-- WHAT YOU NEED TO DO --
Reproduce the passage of the patch description on pending SQC/TCP loads word for word, from "However, the current" to "classified as misses.".

-- PAGE EXTRACT --
-*-*-
However, the current support in the VIPER SQC/TCP code does not model
this correctly.  Instead it lets all 3 concurrent requests go straight
through to the TCC instead of stopping the Arr[1] and Arr[2] requests
locally while Arr[0] is serviced.  This causes all 3 requests to be
classified as misses.

To resolve this, this patch adds support into the SQC/TCP code to
prevent subsequent, concurrent requests to a pending cache line from being
sent in parallel with the original one.  To do this, we add an
additional transient state (IV) to indicate that a load is pending to
this cache line.  If a subsequent request of any kind to the same cache
line occurs while this load is pending, the requests are put on the
local wait buffer and woken up when the first request returns to the
SQC/TCP.  Likewise, when the first load is returned to the SQC/TCP, it
transitions from IV --> V.

As part of this support, additional transitions were also added to
account for corner cases such as what happens when the line is evicted
by another request that maps to the same set index while the first load
is pending (the line is immediately given to the new request, and when
the load returns it completes, wakes up any pending requests to the same
line, but does not attempt to change the state of the line) and how GPU
bypassing loads and stores should interact with the pending requests
(they are forced to wait if they reach the L1 after the pending,
non-bypassing load; but if they reach the L1 before the non-bypassing
load then they make sure not to change the state of the line from IV if
they return before the non-bypassing load).
-*-*-
-- PROVIDED DATA --
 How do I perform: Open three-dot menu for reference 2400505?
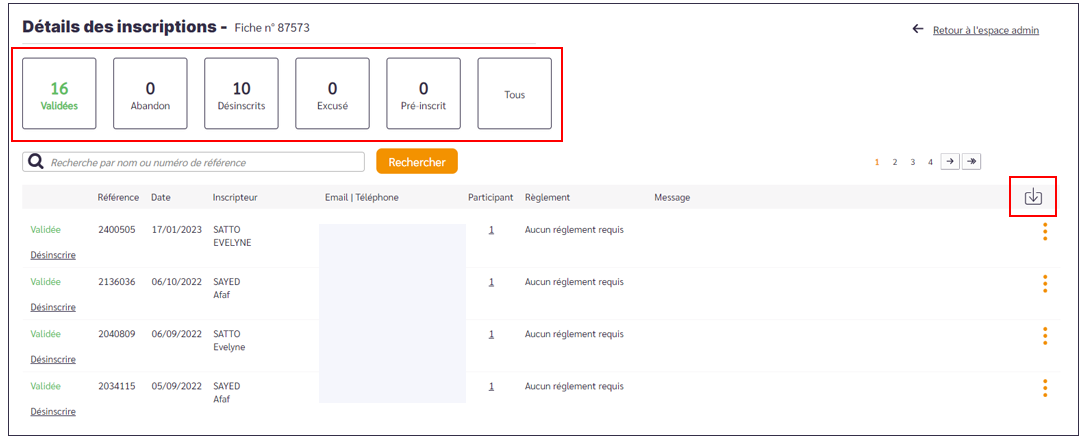[1045, 232]
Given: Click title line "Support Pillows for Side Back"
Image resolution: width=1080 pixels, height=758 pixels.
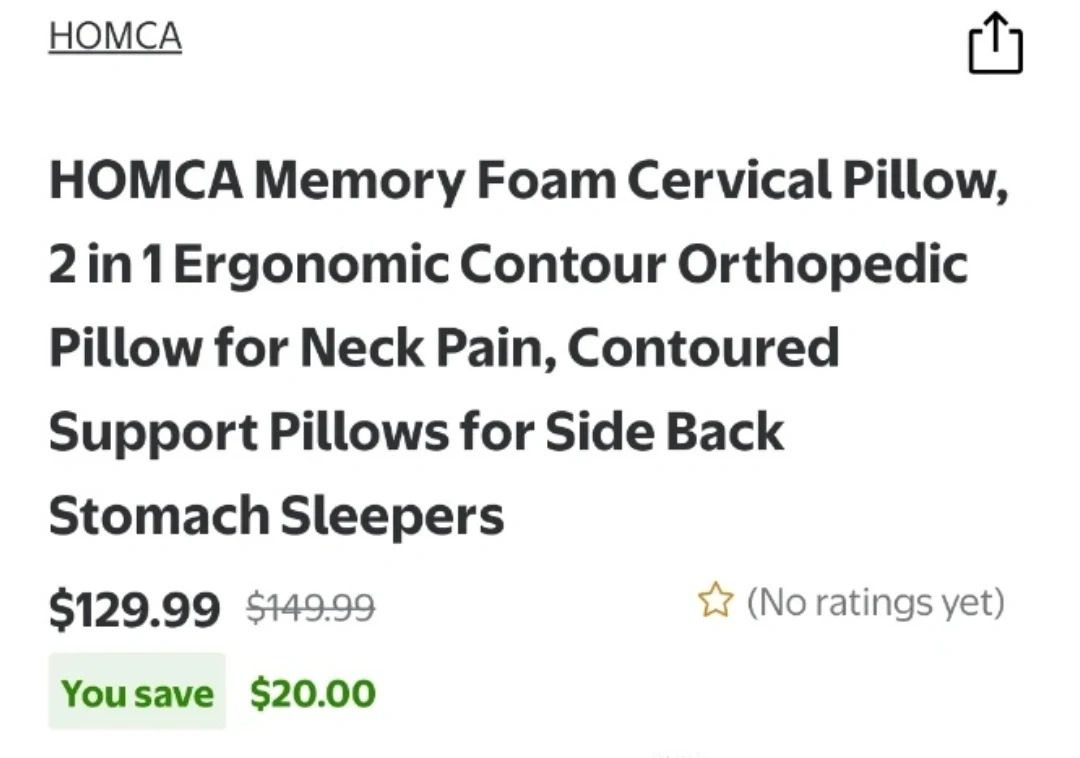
-*-*-
-- EXERCISE OUTPUT --
However, the current support in the VIPER SQC/TCP code does not model
this correctly.  Instead it lets all 3 concurrent requests go straight
through to the TCC instead of stopping the Arr[1] and Arr[2] requests
locally while Arr[0] is serviced.  This causes all 3 requests to be
classified as misses.